*Documento*:

* * *

O juiz obedeceu, foi a
Lorvão, é recebido por dona Ana Coutinho, e combina com esta a forma e o dia da
transferência da insubmissa dona Leonor. A coisa resolveu-se aparentemente a
bem, quando juiz, no dia combinado, se apresentou no mosteiro para tratar da transferência,
foi-lhe dito que dona Leonor, perante a ameaça de ser levada dali à força, se
não saísse às boas, se decidira a partir, e já se fora. Juiz e Abadessa
congratulavam-se com o feliz desfecho do incidente, quando, estando o juiz ainda
falando com dona Ana no parlatório, apareceu uma religiosa, dizendo ao Juiz,
que as freiras ‘das partes de dona Filipa d’Eça’ lhe queriam falar. E logo ali
viera ‘uma soma de mulheres freiras’, escreve o tabelião que acompanhara o
Juiz. Eram umas vinte ou trinta, segundo ele, as quais, todas juntas, ‘se
vieram onde a dita dona Ana Coutinho abadessa estava, e todas juntamente
alevantaram grande grita (sic), e fizeram grande alvoroço, todas contra a dita
abadessa. Gritavam, batiam as palmas, e diziam que lhe levantavam a obediência,
e não haviam de ir ao coro, nem obedecer a seus mandados. O juiz dizia-lhes que
se calassem, falando muito alto, porque estavam na casa da grade, e separados
por duas grades. Uma de ferro, outra de pau’, especifica o notário. O Juiz
dizia às religiosas, da parte de el-rei, que se calassem, e que não fizessem
mal á abadessa, sua prelada. Dona Leonor Telles já saíra dali por mandado de
Sua Alteza.’ ‘Elas não se calavam.
Continuavam a falar ‘muitas indignidades, e rijo, contra a abadessa’. A ele,
tabelião, e aos outros oficiais que ali presentes, queria parecer, que as monjas
se teriam ‘enviado’ a abadessa e a teriam maltratado, se não fosse o juiz as
ameaçar com ‘grandes vozes’ que procederia contra elas, caso não se calassem e
se recolhessem. O que finalmente tinham feito. Recolhendo-se ‘indignadas e com
muita fúria’.

* * *

(Linhas sobre a localização dos alvos)

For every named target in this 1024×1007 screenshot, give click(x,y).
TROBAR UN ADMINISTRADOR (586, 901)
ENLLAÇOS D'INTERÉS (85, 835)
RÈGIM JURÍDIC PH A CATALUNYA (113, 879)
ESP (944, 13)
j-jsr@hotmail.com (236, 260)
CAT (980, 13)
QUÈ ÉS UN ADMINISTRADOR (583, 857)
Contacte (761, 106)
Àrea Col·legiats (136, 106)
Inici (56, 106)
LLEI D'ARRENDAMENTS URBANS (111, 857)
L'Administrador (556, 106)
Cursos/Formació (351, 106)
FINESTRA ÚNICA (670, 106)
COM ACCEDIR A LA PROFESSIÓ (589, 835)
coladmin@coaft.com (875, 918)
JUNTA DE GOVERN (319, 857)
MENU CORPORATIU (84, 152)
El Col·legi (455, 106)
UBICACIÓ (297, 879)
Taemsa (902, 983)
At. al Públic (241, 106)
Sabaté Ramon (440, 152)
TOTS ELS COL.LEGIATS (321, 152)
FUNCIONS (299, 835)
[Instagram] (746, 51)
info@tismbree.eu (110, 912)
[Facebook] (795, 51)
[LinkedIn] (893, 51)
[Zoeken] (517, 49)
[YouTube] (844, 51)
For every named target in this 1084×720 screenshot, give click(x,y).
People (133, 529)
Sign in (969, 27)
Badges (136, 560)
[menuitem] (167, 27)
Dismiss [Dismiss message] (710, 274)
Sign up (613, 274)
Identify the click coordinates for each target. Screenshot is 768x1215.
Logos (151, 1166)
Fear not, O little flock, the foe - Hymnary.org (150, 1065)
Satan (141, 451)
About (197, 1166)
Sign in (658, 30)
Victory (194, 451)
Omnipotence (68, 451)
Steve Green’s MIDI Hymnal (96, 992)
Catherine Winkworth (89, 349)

* * *

*O que fazer*:
[a] Reescreva o trecho do documento que começa nas palavras "Continuavam a falar" e termina após "muita fúria’.", substituindo "tabelião" por "escrivão".
[b] Formate como lista numerada as linhas da listagem, começando pela que contém "ENLLAÇOS D'INTERÉS (85, 835)" e terminando após a que contém "[Instagram] (746, 51)", sem as linhas em branco.
O documento e a listagem não guardam relação entre si.

*Respostas por tarefa*:
[a]
Continuavam a falar ‘muitas indignidades, e rijo, contra a abadessa’. A ele,
escrivão, e aos outros oficiais que ali presentes, queria parecer, que as monjas
se teriam ‘enviado’ a abadessa e a teriam maltratado, se não fosse o juiz as
ameaçar com ‘grandes vozes’ que procederia contra elas, caso não se calassem e
se recolhessem. O que finalmente tinham feito. Recolhendo-se ‘indignadas e com
muita fúria’.

[b]
1. ENLLAÇOS D'INTERÉS (85, 835)
2. RÈGIM JURÍDIC PH A CATALUNYA (113, 879)
3. ESP (944, 13)
4. j-jsr@hotmail.com (236, 260)
5. CAT (980, 13)
6. QUÈ ÉS UN ADMINISTRADOR (583, 857)
7. Contacte (761, 106)
8. Àrea Col·legiats (136, 106)
9. Inici (56, 106)
10. LLEI D'ARRENDAMENTS URBANS (111, 857)
11. L'Administrador (556, 106)
12. Cursos/Formació (351, 106)
13. FINESTRA ÚNICA (670, 106)
14. COM ACCEDIR A LA PROFESSIÓ (589, 835)
15. coladmin@coaft.com (875, 918)
16. JUNTA DE GOVERN (319, 857)
17. MENU CORPORATIU (84, 152)
18. El Col·legi (455, 106)
19. UBICACIÓ (297, 879)
20. Taemsa (902, 983)
21. At. al Públic (241, 106)
22. Sabaté Ramon (440, 152)
23. TOTS ELS COL.LEGIATS (321, 152)
24. FUNCIONS (299, 835)
25. [Instagram] (746, 51)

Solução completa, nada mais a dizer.